Do you wear all your watches?

Yes, as my father taught me, watches are meant to be worn. I do save some for special occasions, but the vast majority of my collection is worn. 




Do you have a particular memory that marked your journey as a collector?

Absolutely. When I was a freshman in college, sitting in a Vector Calc class, I purchased my second Rolex very quietly over the phone as I was so excited it had come in. I believe at that point it was my seventh of eight watch in my collection, my first modern Rolex none the less, and I remember thinking, “this is what collecting is”.




We often talk about the watch grail, what would yours be?

Rolex ref. 6062. ‘Stelline’ dial.


Have you ever sold a watch from your collection, to make room for a new one?

Never!




According to you, which watch brands will be leading the collectors’ market in 20 years?

Look Richard Mille, Journe, Voutilaninen, and Akrivia were not what they were 20 years ago, some had not even started and look at the much-deserved regard they have today. That being said, it is so hard to say what will lead the market. There will always be the Holy Trinity, but I would make a strong bet on independents such as the above as well as H. Moser, MING, and De Bethune. 


Jessica Owens - Watch collector


Today if you could only keep one watch, which would it be and why?

I was offered upon graduating number one in my class a Patek Philippe Nautilus and though I don’t wear it often, what that watch represents is everything. My parents being proud of me is worth more than my entire collection, but that watch is a direct representation of that. 









According to you, what attitude will the new generation have towards collecting watches?

I think it’s important to distinguish the difference between collectors, dealers, and those who buy a few watches. The latter has the potential to become collectors, I do think the buying habits/preferences are very different between those two groups. I think you will always see the younger generation leaning toward Rolex, AP, and Patek but I think there is a huge opportunity for independents of every price point as a sizeable portion of the younger generation prioritises individuality.
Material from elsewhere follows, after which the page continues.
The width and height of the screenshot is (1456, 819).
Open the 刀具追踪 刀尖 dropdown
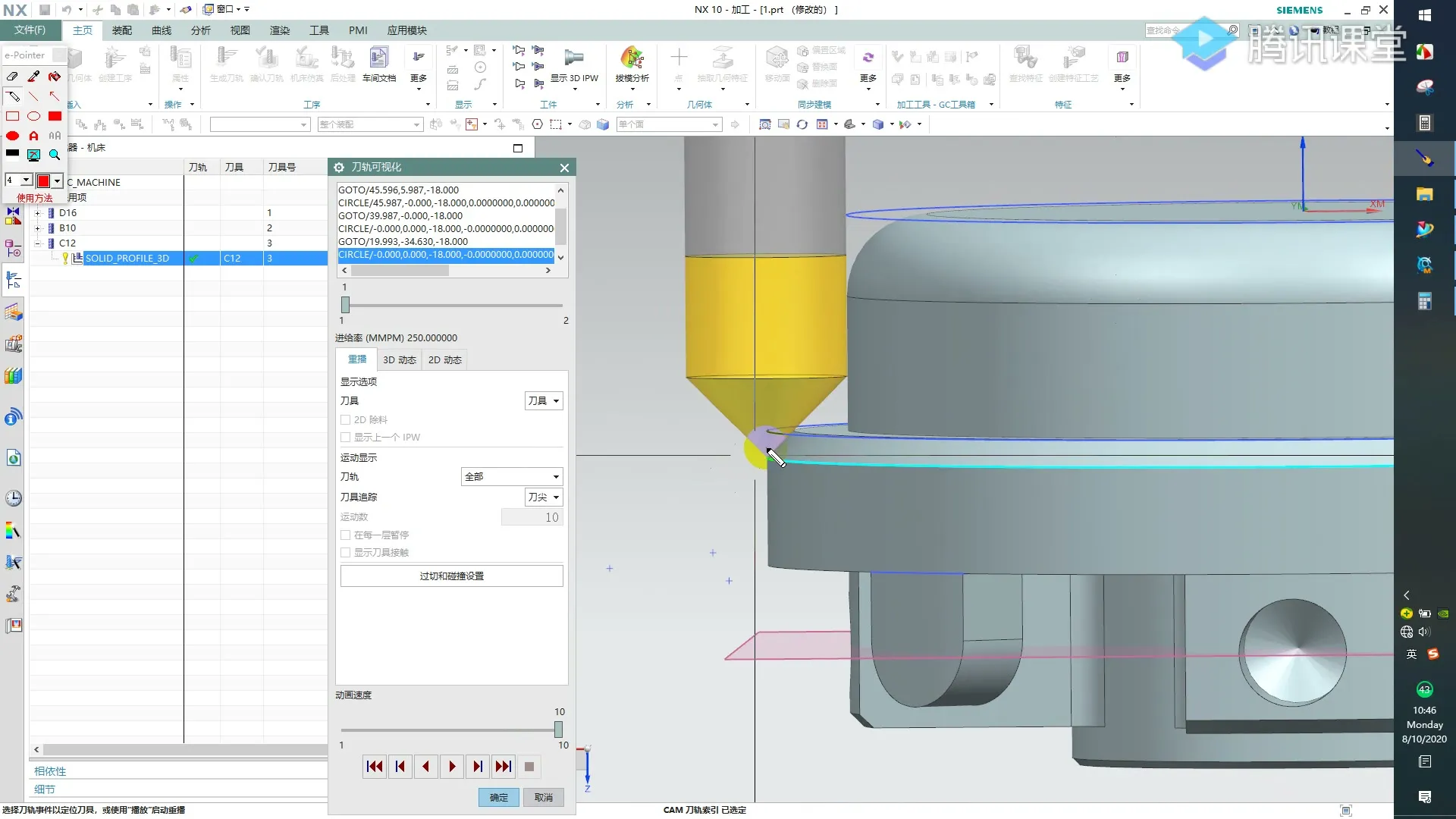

As a female collector, are you welcome in this market, or do you feel stereotypes are still strong?

Stereotypes are there for a reason, I have been very lucky in that from a collecting standpoint I was treated nicely most of the time. There are exceptions to everything, but I have made lifelong friends due to my interest in watches and I wouldn’t trade that for the few bad experiences. The past few years, there has been a positive change in moving the needle from both those in collecting and brands.  




Finally, do you think that brands are active enough in promoting their heritage department or are capitalising too much on new collections?

Having had the privilege of visiting the manufacture of brands throughout Switzerland as well as being an avid vintage collector, I am always amazed by how rich the heritage is. The F.P. Journe manufacture is truly one of a kind, not just for watch collectors but anybody with an interest in history or antiquities. The Vacheron Constantin archives are equivalent to a museum: what is shown to the public is genuinely just the tip of the iceberg. I think Vacheron is a brand that does a great mix of promoting their heritage department yet still developing modern iterations or completely new novelties.